Volleyball South Africa
- Sport: Volleyball Beach volleyball
- Jurisdiction: South Africa
- Abbreviation: VSA
- Founded: 1992
- Affiliation: FIVB
- Affiliation date: 1992
- Headquarters: Johannesburg
- Location: South Africa
- President: Anthony Mokoena

Official website
- www.volleyballsouthafrica.co.za
- South Africa

= Volleyball South Africa =

Governing body of volleyball in South Africa

Volleyball South Africa (VSA) is the governing body for volleyball in South Africa and is responsible for the administration of the South African national volleyball teams (both men's and women's). VSA has been an affiliate of FIVB and CAVB since 1992. Its offices are located in Johannesburg, and its president is Anthony Mokoena. The organization holds its presidential elections every 4 years; the next election is set to occur in 2024.

==History==
In 1992, it was decided that a single governing body was needed to regulate volleyball in South Africa. VSA was the first national volleyball federation in South Africa to include members of all races. It was a merge of the separate white and black controlled leagues that had been split due to the Apartheid regime, the racist regime that existed in South Africa between the late 1940s to the early 1990s.

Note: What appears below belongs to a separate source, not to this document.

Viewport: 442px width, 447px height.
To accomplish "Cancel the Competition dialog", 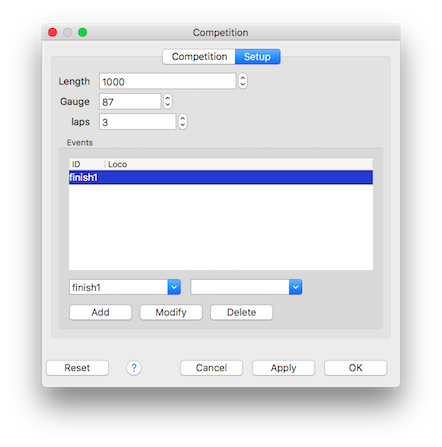I will click(211, 368).
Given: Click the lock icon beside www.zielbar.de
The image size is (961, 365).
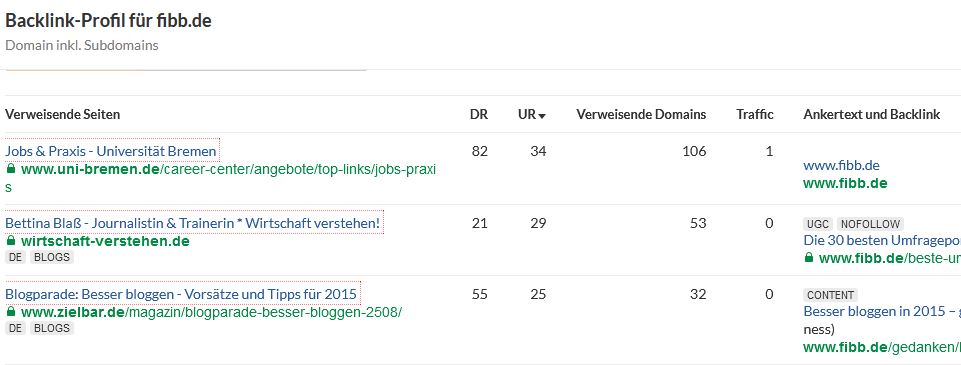Looking at the screenshot, I should pos(10,312).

The previous division in sport based on race resulted in the existence of two separate bodies, each believing that they were the primary organization responsible for developing the game of volleyball in South Africa. The white athletes were playing for the South African Volleyball Union (SAVU), while the Amateur Volleyball Association of South Africa (AVASA) represented people of color. AVASA had significant ties to the Black Consciousness Movement, which encouraged solidarity between the races, which led many to believe they would be open to forming a unitary organization. This turned out to be incorrect, as AVASA refused to merge their teams with those of white South Africans.

In 1990, a group of administrators broke away from the AVASA to form the South African Volleyball Congress (SAVCON) which championed the desegregation of volleyball and began negotiations between the two entities. These actions were recognized by the National Sports Congress, who were responsible for encouraging unification amongst segregated athletic teams across South Africa. With the encouragement of SAVCON and the National Sports Congress, the AVASA and SAVU began the negotiation process necessary to forming a desegregated national volleyball federation. On 11 February 1992, Volleyball South Africa was created to be the unified national volleyball federation of South Africa

VSA has been recognised by FIVB from 1992 and is a member of CAVB, the African Volleyball Confederation.